Note that the in memory representation of the row in the storage layer is bytes, but that the in memory representation of the row returned to the rest of the system is an array of java objects.
There are 2 interesting cases: 1) queries which get their rows from pages in the cache 2) queries which don't get any hits
For case 2 imagine a scan of a million rows, with no cache hits. In the
current architecture with many of the datatypes the scan can be done with a single object allocation vs. 1 million * number of column allocation for the object. I haven't run the test recently - what is
the overhead of 10 million object alloc/dealloc on a recent jvm?

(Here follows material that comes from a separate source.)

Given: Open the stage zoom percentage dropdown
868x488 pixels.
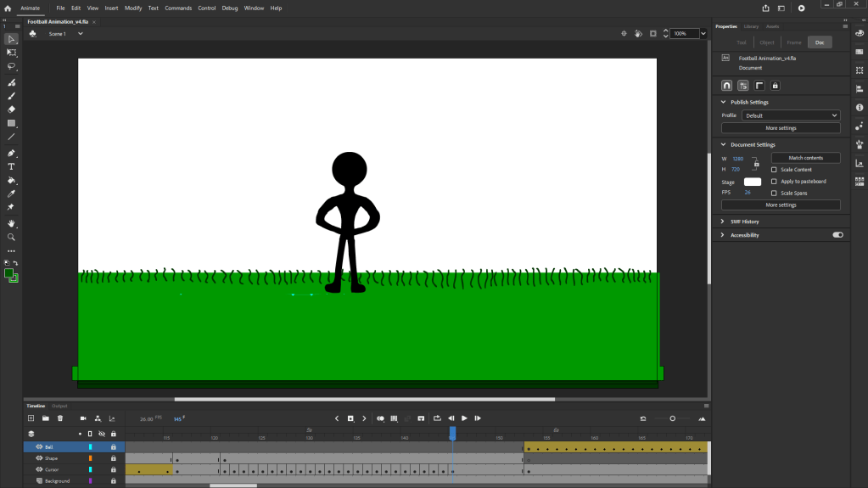Looking at the screenshot, I should pyautogui.click(x=703, y=34).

An immutable row architecture would probably perform better for case 1 than the current system. It is not a simple change as currently the
interfaces assume the caller into store "owns" the space of the row, so
store can't cache the object versions of rows and pass them back as
they might change.
An immutable row architecture would make even more sense for a in-memory version of derby.
Jean Morissette wrote:
Hi developers,
If you could recreate Derby, what would be the more globaly performant tuple memory representation (byte[], ByteBuffer, offet in a byte[]/ByteBuffer, java object, ...) that you would choose?
I'm wondering if creating java object for each tuple and let the gc do its work would be more performant than having a reusable ByteBuffer that contains many raw tuples? What do you think?
Thanks, -Jean